If the Depository is at any time unwilling or unable to continue as
Depository and a successor Depository is not appointed by the Company within 90
days, the Company will issue individual Notes in definitive form in exchange
for the Global Securities. In addition, the Company may at any time and in its
sole discretion determine not to have Global Securities, and, in such event,
will issue individual Notes in definitive form in exchange for Global
Securities. In either instance, the Company will issue Notes in definitive
form, equal in aggregate principal amount to the Global Securities, in such
names and in such principal amounts as the Depository shall request. Notes so
issued in definitive form will be issued in denominations of $1,000,000 with
$1,000 integral multiples thereafter and will be issued in registered form
only, without coupons.
Neither the Company, the Trustee, any Paying Agent nor the registrar for the
Notes will have any responsibility or liability for any aspect of the records
relating to or payments made on account of beneficial ownership interests in
the Notes represented by such Global Securities or for maintaining, supervising
or reviewing any records relating to such beneficial ownership interests.

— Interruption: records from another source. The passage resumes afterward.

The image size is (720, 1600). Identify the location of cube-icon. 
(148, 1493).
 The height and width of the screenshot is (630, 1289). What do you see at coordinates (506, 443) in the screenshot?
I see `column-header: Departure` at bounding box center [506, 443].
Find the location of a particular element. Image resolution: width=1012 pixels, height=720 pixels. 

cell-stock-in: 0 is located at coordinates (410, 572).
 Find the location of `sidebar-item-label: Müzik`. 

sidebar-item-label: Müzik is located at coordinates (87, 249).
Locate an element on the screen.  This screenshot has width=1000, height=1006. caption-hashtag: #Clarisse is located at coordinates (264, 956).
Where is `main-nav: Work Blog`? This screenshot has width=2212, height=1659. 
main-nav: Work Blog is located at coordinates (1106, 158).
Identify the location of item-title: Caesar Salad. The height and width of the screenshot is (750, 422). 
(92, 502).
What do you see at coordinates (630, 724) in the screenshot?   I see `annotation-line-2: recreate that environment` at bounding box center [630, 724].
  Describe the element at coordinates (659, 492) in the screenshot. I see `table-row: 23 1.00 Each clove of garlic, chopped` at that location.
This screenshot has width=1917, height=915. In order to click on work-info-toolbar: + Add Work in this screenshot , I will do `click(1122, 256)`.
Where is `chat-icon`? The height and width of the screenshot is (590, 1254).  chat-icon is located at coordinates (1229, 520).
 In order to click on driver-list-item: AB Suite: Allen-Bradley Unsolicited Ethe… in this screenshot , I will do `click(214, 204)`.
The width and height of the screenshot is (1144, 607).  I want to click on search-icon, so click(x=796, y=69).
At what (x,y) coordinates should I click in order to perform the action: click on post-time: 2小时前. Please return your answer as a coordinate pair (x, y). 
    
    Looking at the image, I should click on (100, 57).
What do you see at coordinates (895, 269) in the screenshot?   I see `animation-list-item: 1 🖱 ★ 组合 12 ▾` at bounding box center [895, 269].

Same-Day Settlement and Payment
Settlement for the Notes will be made by the Underwriter in immediately
available funds. All payments of principal and interest will be made by the
Company in immediately available funds or the equivalent, so long as the
Depository continues to make its Same-Day Funds Settlement System available to
the Company.
Secondary trading in long-term notes and debentures or corporate issuers is
generally settled in clearinghouse or next-day funds. In contrast, the Notes
will trade in the Depository s Same-Day Funds Settlement System, and secondary
market trading activity in the Notes will therefore be required by the
Depository to settle in immediately available funds. No assurance can be given
as to the effect, if any, of settlement in immediately available funds on
trading activity in the Notes.
UNDERWRITING
Under the terms and subject to the conditions contained in the Underwriting
Agreement, dated the date hereof, the Underwriter has agreed to purchase, and
the Company has agreed to sell the entire principal amount of the Notes
offered hereby.
The Underwriter proposes to offer the Notes from time to time for sale in
one or more negotiated transactions, or otherwise, at market prices prevailing
at the time of sale, at prices related to such prevailing market prices or at
negotiated prices. In connection with the sale of any Notes, the Underwriter
may be deemed to have received an underwriting discount equal to the difference
between the amount received by the Underwriter upon the sale of such Notes and
the price at which the Underwriter purchased such Notes from the Company.
The Company has agreed to indemnify the Underwriter against certain
liabilities including liabilities under the Securities Act of 1933, as amended.
The Notes are a new issue of securities with no established trading market.
The Company has been advised by the Underwriter that it may from time to time
purchase and sell Notes in the secondary market, but that it is not obligated
to do so. No assurance can be given that there will be a secondary market for
the Notes. The Notes will not be listed on any securities exchange.
The Underwriter is an indirect wholly owned subsidiary of the Company. The
participation of the Underwriter in the offer and sale of the Notes complies
with the requirements of Schedule E of the By-laws of the National Association
of Securities Dealers, Inc. (the NASD ) regarding underwriting of securities
of an affiliate and complies with any restrictions imposed on the Underwriter
by the Board of Governors of the Federal Reserve System. In addition, each
NASD member participating in offers and sales of the Notes will not execute a
transaction in the Notes in a discretionary account without the prior written
specific approval of the member s customer.